Em entrevista publicada no jornal O Estado de São Paulo, edição de 19/02/2006, o
reporter pergunta ao historiador marxista Jacob Gorender: Hoje, como o
senhor define Stalin?
Gorender responde: "Um criminoso.
E o que ele escreveu pode-se colocar no lixo."
Infelizmente
essa não é a posição do PCdoB, que até hoje insiste em defender Stalin,
limitando-se a reconhecer que ele cometeu "erros". Mas não basta ser
anti-stalinista, é preciso ser contra o próprio leninismo, uma vez que o modelo
autoritario desenvolvido por Lenin e demais revolucionários russos foi
responsável pelo surgimento do stalinismo. Por isso é preciso uma refundação da
esquerda socialista, para que livre da herança bolchevique, se possa realmente
defender o socialismo democrático.
Voltando a essa entrevista com o
historiador marxista Jacob Gorender. As perguntas se basearam principalmente
sobre o XX Congresso do Partido Comunista da URSS, onde Nikita Kruschev
denunciou os crimes de Stalin. Mas também teve perguntas sobre a questão do
marxismo nos dias atuais, e é isso que nos
interessa.
Pergunta: O senhor já disse que o
problema de O Capital, de Karl Marx, é ser uma obra feita só de certezas. Uma
obra sem direito a dúvidas...
Jacob Gorender:
"Marx era um determinista utópico. Queria algo que a realidade não
confirmou. Previu que, com o avanço das forças produtivas, a humanidade gozaria
de fartura plena. A produtividade não teria limites. Não é verdade. Apesar dos
avanços tecnológicos, há o limite ecológico para a produtividade. Não se pode
crescer a ponto de deteriorar o ambiente em que o homem vive. Isso Marx não
pensou. Outra previsão equivocada foi a do desaparecimento do Estado. Como não
haveria mais classes sociais na evolução marxista, então o Estado seria
desnecessário. Haveria uma espécie de autogoverno das comunidades. Impossível.

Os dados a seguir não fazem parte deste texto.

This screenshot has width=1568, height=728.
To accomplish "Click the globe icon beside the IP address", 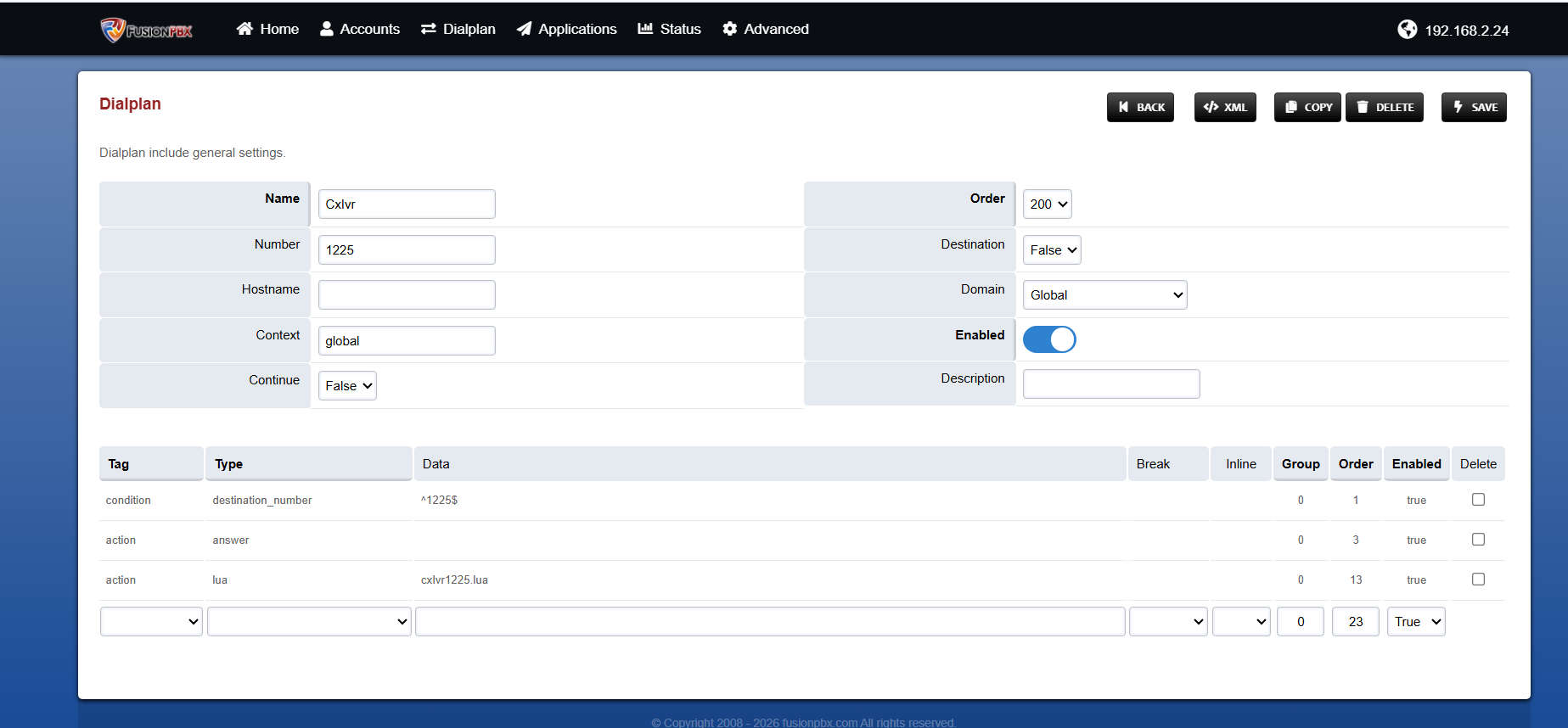I will tap(1407, 30).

As sociedades necessitam do Estado, até porque há prioridades a definir. Que
meios de transportes usar? Qual a produção industrial? Serviços de saúde,
educação, quem vai decidir sobre isso? Só pode ser o Estado, democrático e de
direito."
Pergunta: Marx apostou todas as
fichas da inevitabilidade do processo?
Jacob
Gorender: "Sim, era um fatalista. Não levou em conta que a história
humana é cheia de incertezas, de viradas, não pode ser totalmente previsível. O
sistema só funciona de maneira previsível enquanto sistema. Quando as coisas
começam a falhar, há desobediência, sublevações, corrupção, e o sistema não
funciona. E tudo é tão imprevisível. Elementos da teoria da relatividade de
Einstein, a psicanálise de Freud e a Teoria do Caos deveriam ter sido
incorporados pelo pensamento marxista."
Pergunta:
O senhor lutou por ilusões?
Jacob Gorender:
"Em parte. Porque a luta que travei, com tantas outras pessoas que sofreram
até mais do que eu, permitiu ao capitalismo se tornar mais flexível, mais
democrático, menos opressivo. Obrigou-o a concessões. Fez com que ele deixasse
de ser tão selvagem para se humanizar. Antes não havia legislação trabalhista, o
operário ganhava uma miséria, não havia férias remuneradas e todos esses
direitos conquistados ao longo do tempo. A nossa luta também contribuiu para que
um número maior de pessoas estudasse. Cometemos erros, experimentamos
sacrifícios, mas não foi em vão. O mundo de hoje é cheio de defeitos. Mas, sem
os marxistas, seria pior."
A esquerda precisa fazer essa
autocritica que Jacob Gorender e outros marxistas fizeram, assumindo a defesa de
um socialismo radicalmente democrático, sem qualquer vinculo com a herança
bolchevique. Um socialismo não dogmatico, que faça inclusive a revisão do
próprio marxismo, atualizando o socialismo para a realidade do século XXI.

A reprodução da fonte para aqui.